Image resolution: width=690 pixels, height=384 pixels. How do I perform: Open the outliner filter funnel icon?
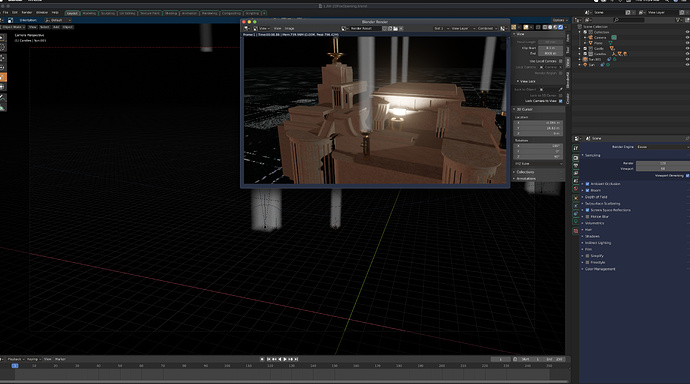pos(678,20)
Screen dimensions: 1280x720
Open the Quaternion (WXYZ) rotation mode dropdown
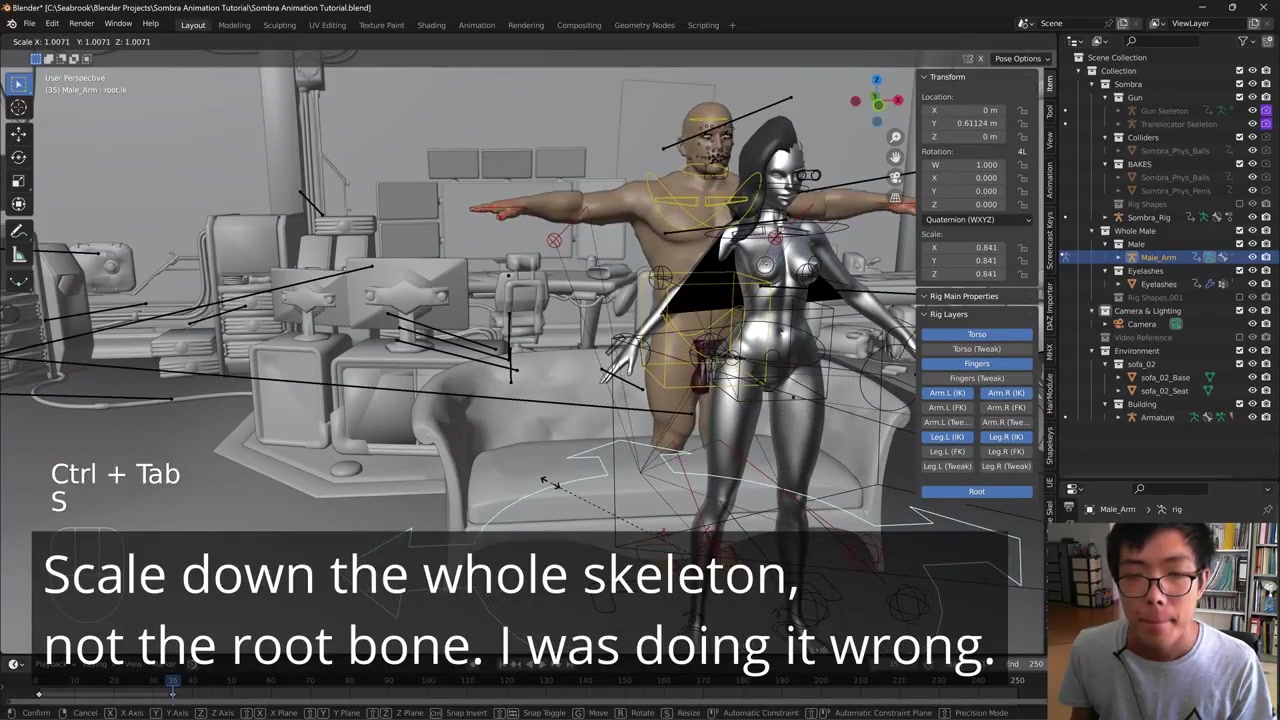click(x=977, y=219)
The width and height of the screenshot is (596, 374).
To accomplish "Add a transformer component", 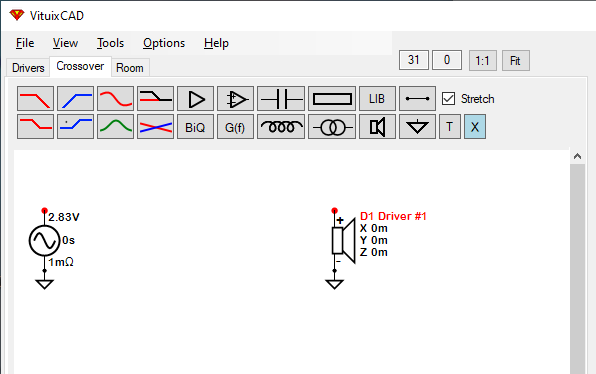I will tap(332, 127).
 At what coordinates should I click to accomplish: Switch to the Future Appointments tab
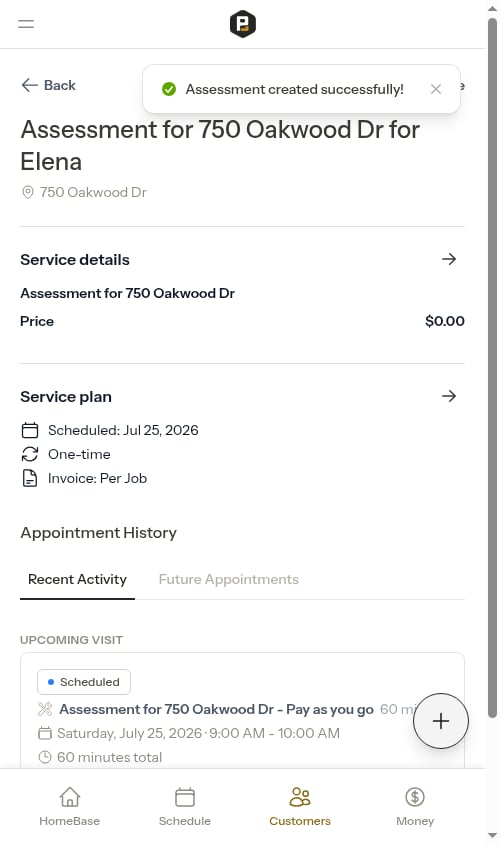pos(228,579)
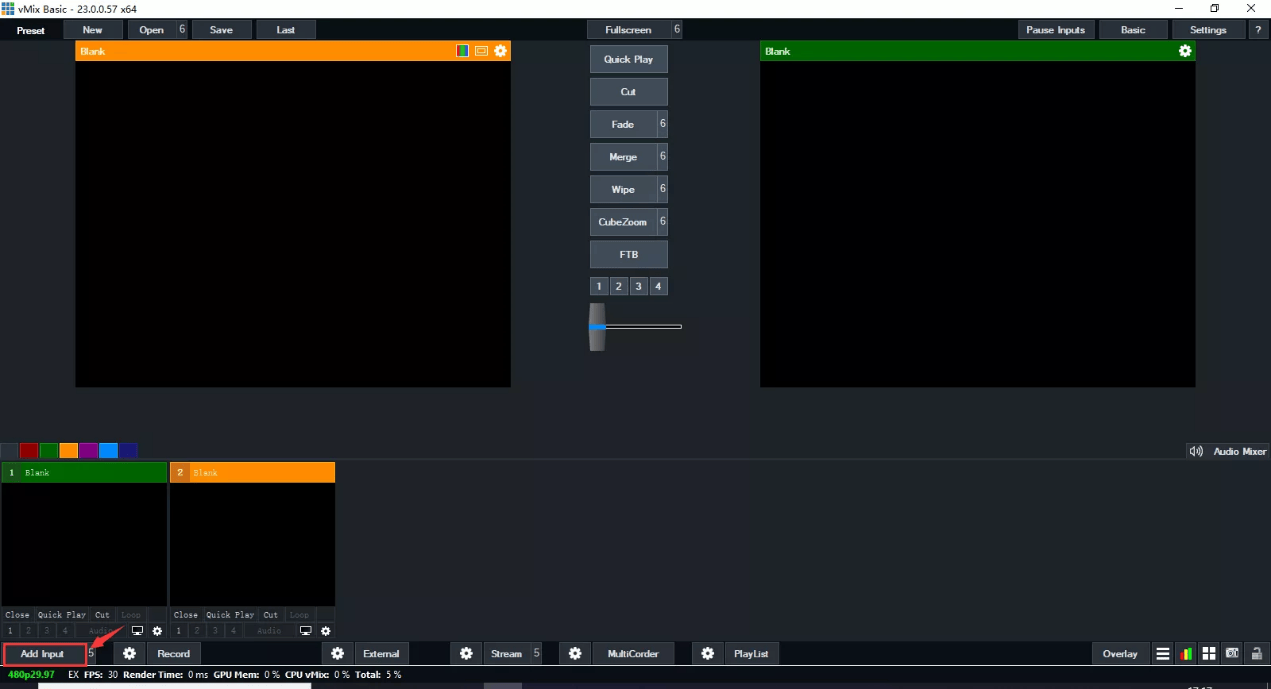Image resolution: width=1271 pixels, height=689 pixels.
Task: Click the Basic mode menu item
Action: pyautogui.click(x=1133, y=29)
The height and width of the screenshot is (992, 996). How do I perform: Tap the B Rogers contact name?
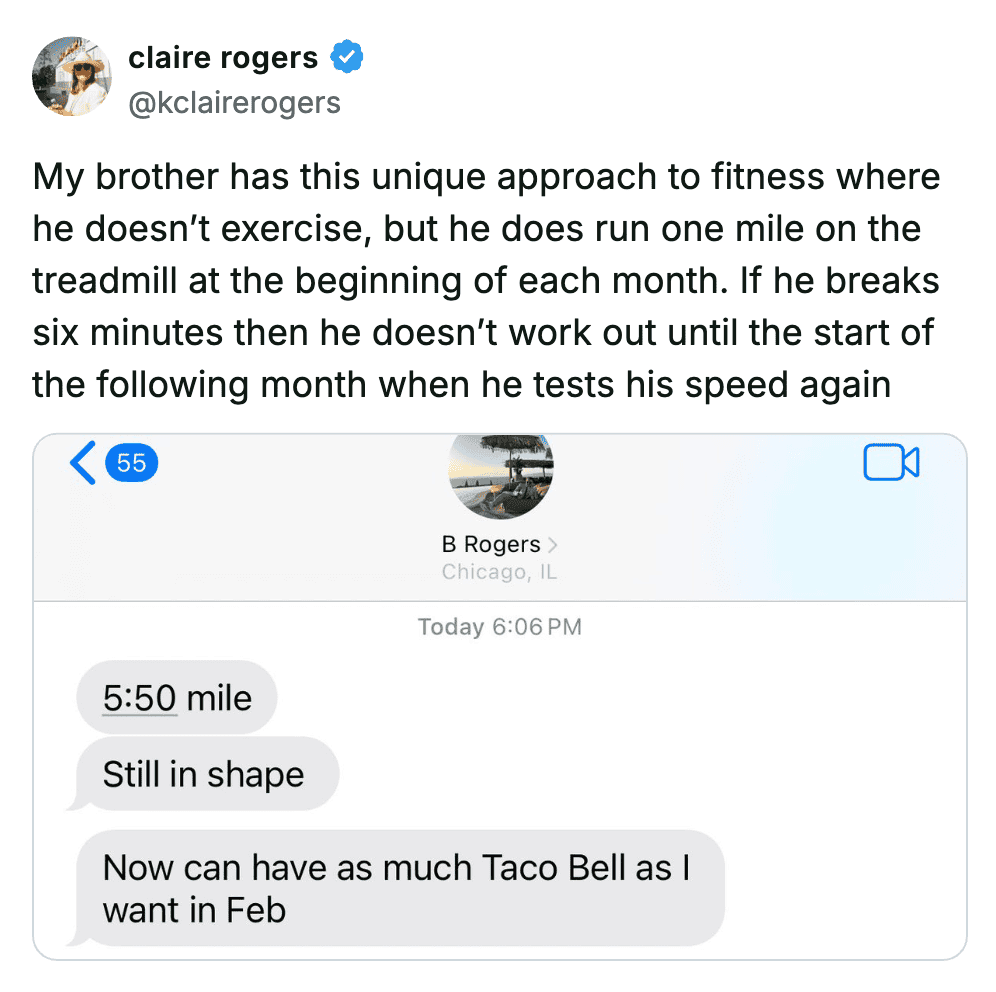point(490,545)
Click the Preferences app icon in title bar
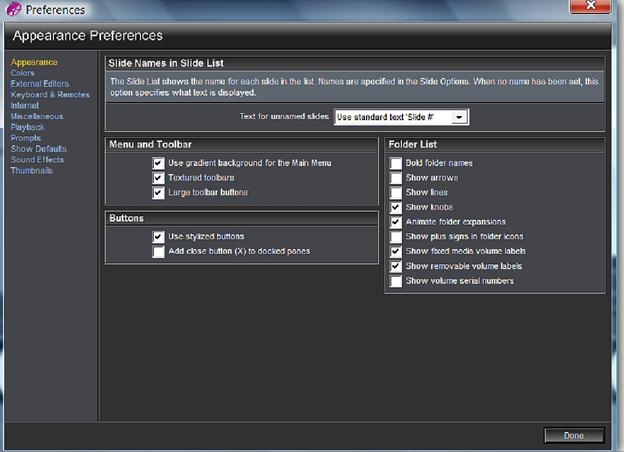Viewport: 624px width, 452px height. coord(14,9)
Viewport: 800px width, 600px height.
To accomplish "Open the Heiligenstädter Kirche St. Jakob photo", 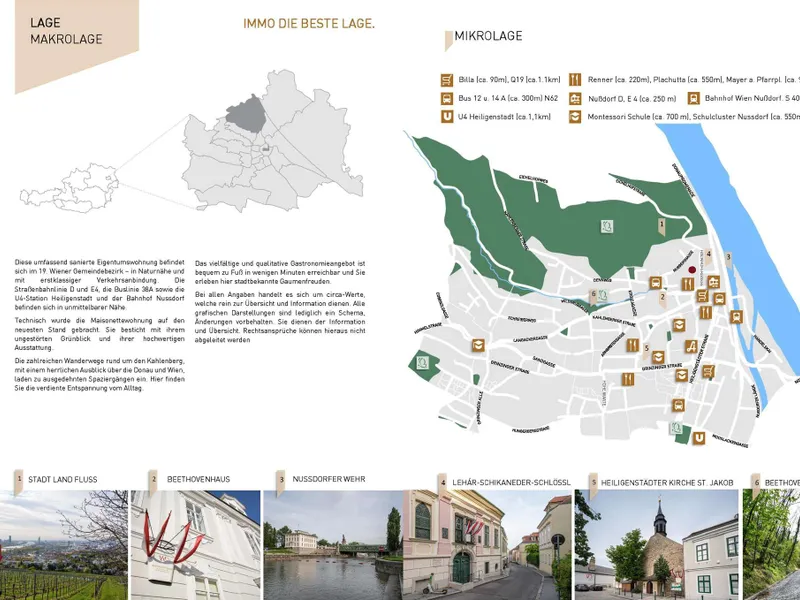I will [x=657, y=545].
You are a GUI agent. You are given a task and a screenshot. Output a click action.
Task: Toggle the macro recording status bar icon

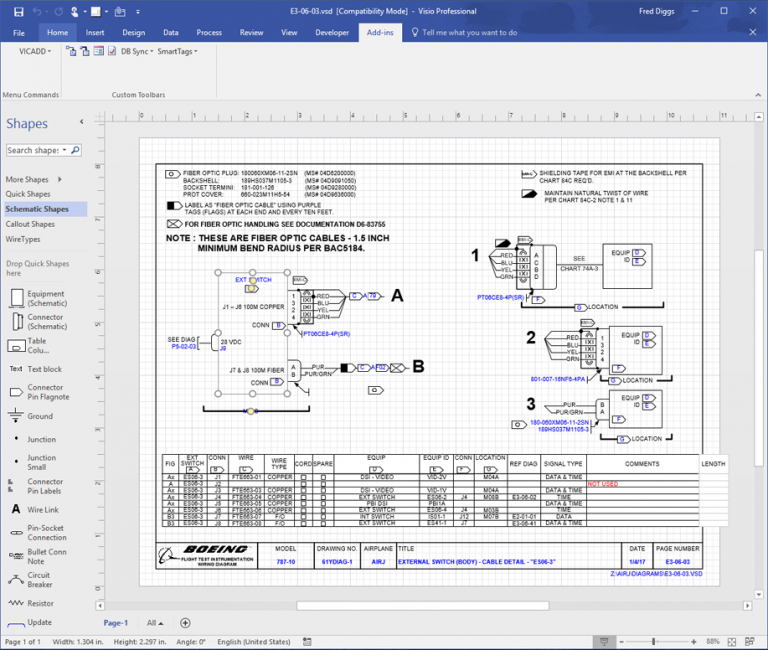click(x=308, y=641)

#### EXERCISE BRIEF
Write out only the lines from the one that contains "Task: Toggle the" through the last line of the records above, both included, word for word and without the pictures.

#### ANSWER BELOW
Task: Toggle the macro recording status bar icon

click(x=308, y=641)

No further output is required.